-- To do --
Work through the data line by line, gathering every line that has the word "agent".

Saved entries
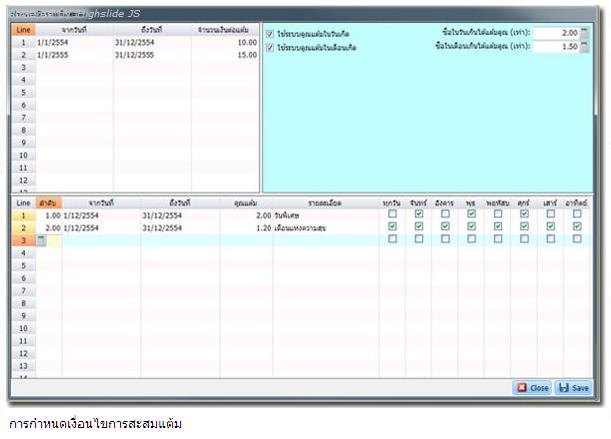This screenshot has height=439, width=611.
Task: Click the Close button
Action: click(532, 388)
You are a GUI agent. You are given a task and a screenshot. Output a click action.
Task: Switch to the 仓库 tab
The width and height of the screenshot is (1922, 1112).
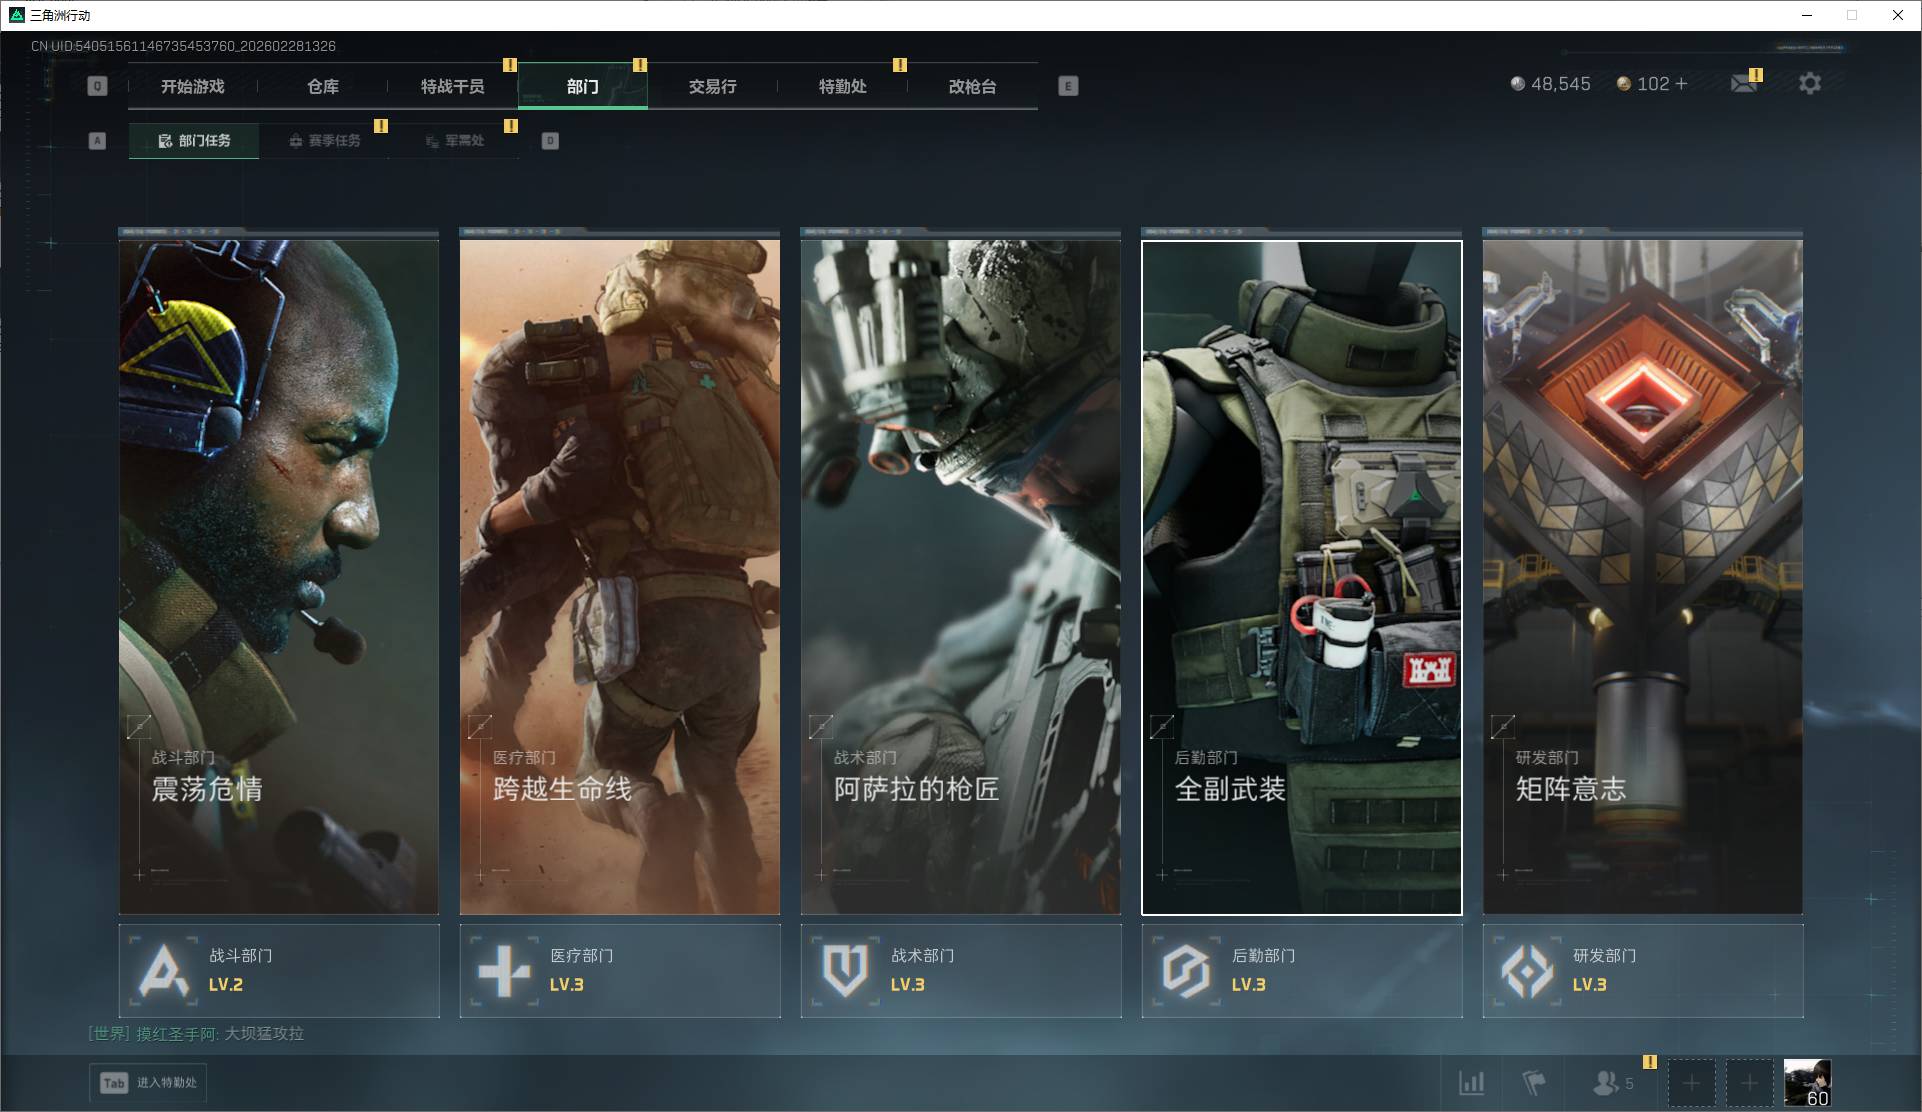(323, 86)
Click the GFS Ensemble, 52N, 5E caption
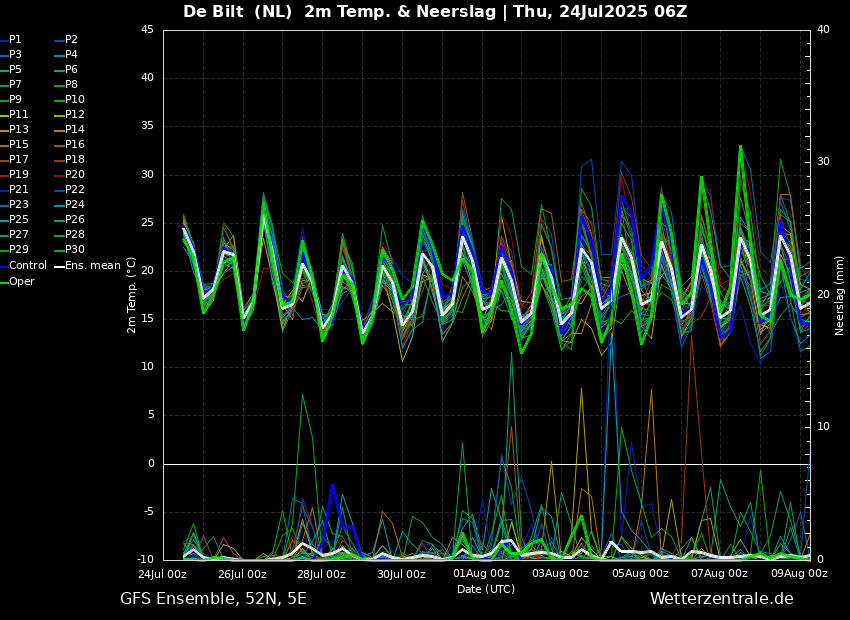Screen dimensions: 850x620 coord(213,599)
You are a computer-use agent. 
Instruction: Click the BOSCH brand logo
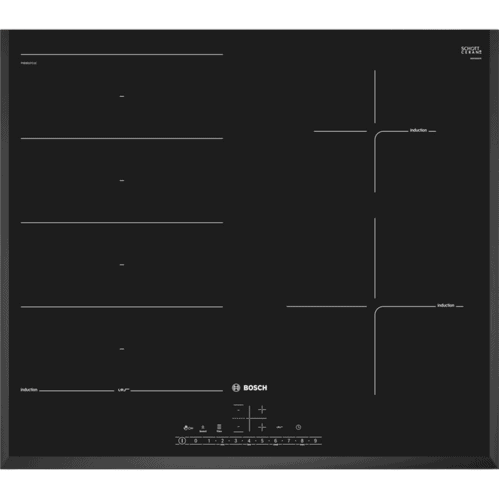point(249,388)
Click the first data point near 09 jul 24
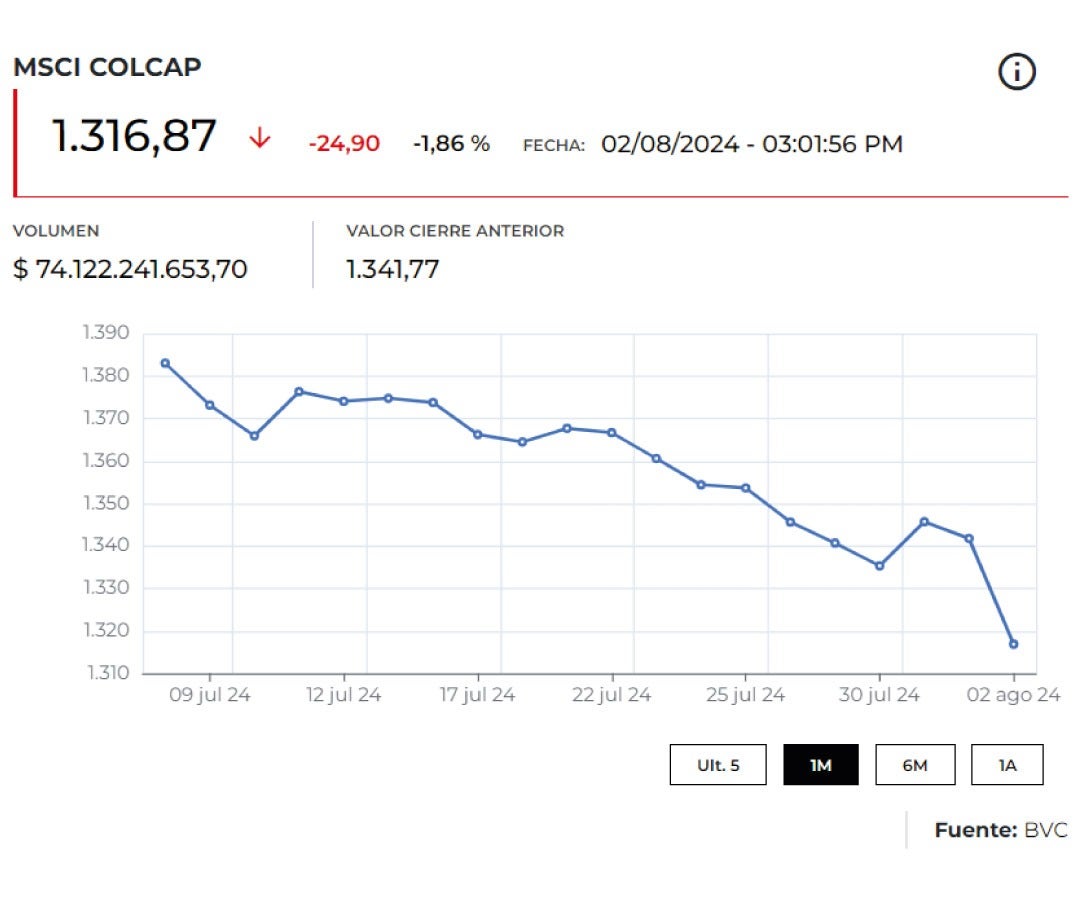The width and height of the screenshot is (1080, 900). click(164, 362)
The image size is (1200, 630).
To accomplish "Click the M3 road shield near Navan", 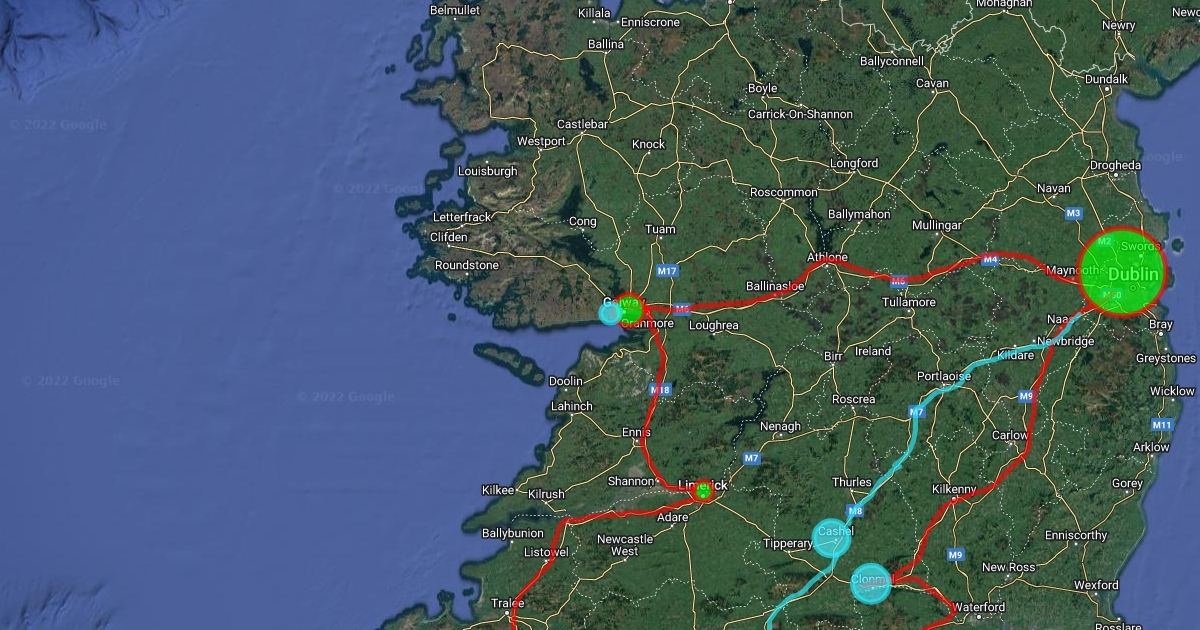I will [x=1074, y=213].
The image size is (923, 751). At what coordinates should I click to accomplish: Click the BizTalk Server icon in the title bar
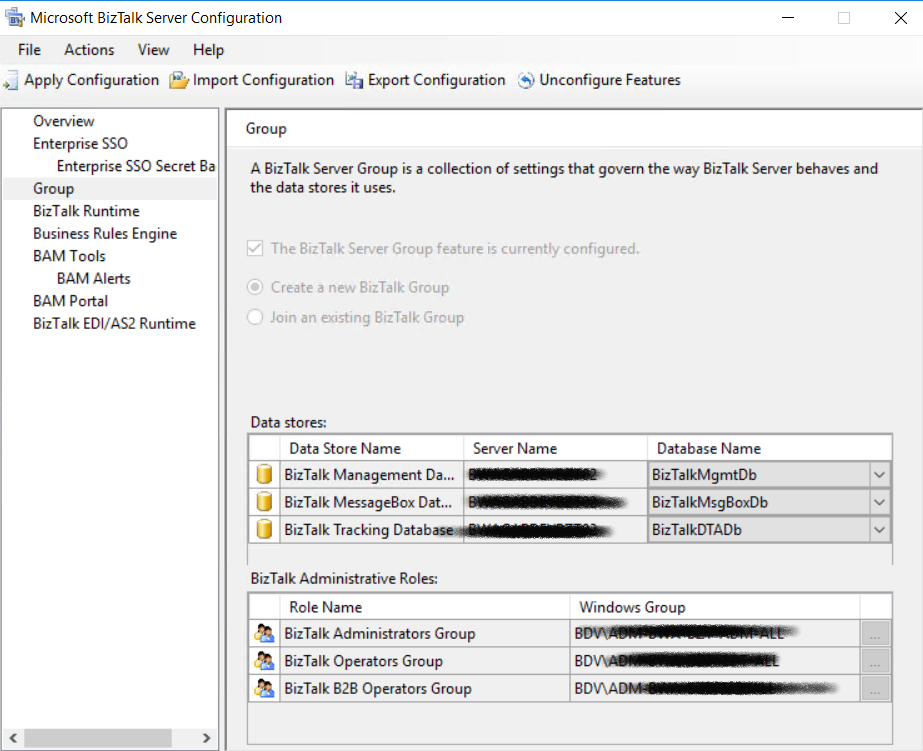pyautogui.click(x=15, y=17)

-- Response to the task --
You are a GUI agent. You are given a task and a screenshot. Output a click action.
You are a computer-use agent. 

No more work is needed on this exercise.